After you download the mongodump zip (in this case from google drive) do

# windows
mongorestore --uri="mongodb://localhost:27017/" /d ew_db .\election-watch-folder\ --gzip
# linux
mongorestore --uri="mongodb://localhost:27017/" -d ew_db ./election-watch-folder --gzip

election-watch-folder is the folder inside the unzipped directory you have downloaded (contains .bson files). ew_db is the name you want your database to have

The current implementation imposes a 30 time to live (ttl) on the tweets collection for storage optimization purposes, hence it is advisable that you either import without indexes (some are useful like the index on tweets.user) or delete the created_at index before performing any operation.
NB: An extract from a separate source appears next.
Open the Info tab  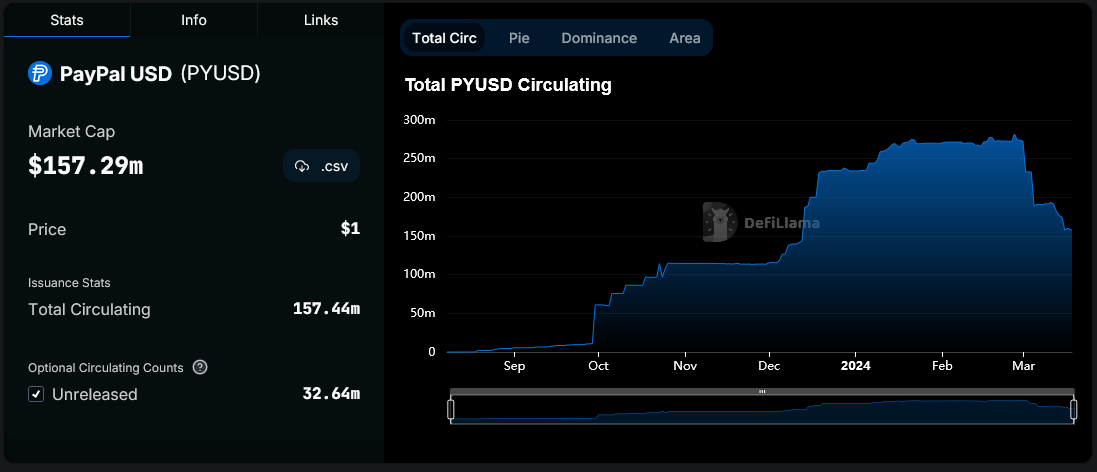pyautogui.click(x=194, y=20)
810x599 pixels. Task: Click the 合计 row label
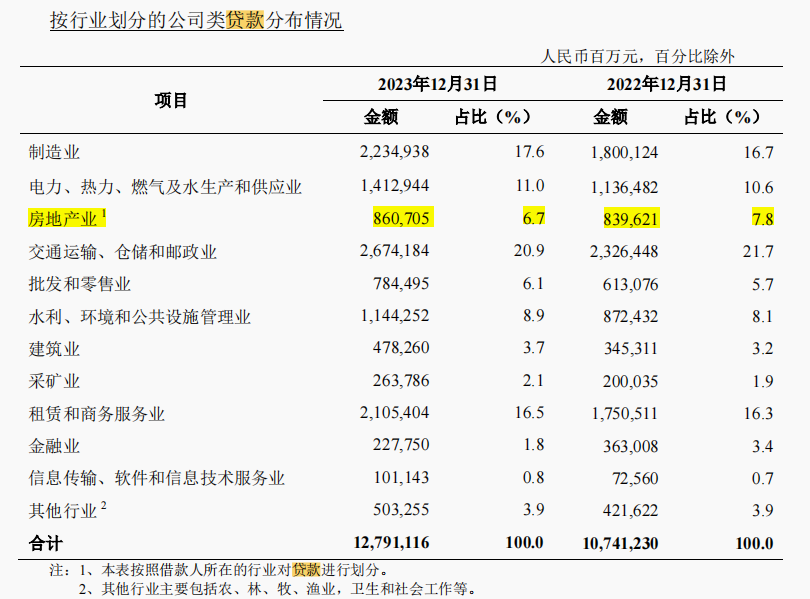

To import without indexes just append the --noIndexRestore option.

For password protected do:

mongorestore -u USERNAME -p PASSWORD --authenticationDatabase admin --uri="mongodb://localhost:27017/" -d ew_db ./election-watch-folder 

where USERNAME is typically root

Pre-commit

Check pre-commit.com for more pre-commit functionality and then add it to the pre-commit config file.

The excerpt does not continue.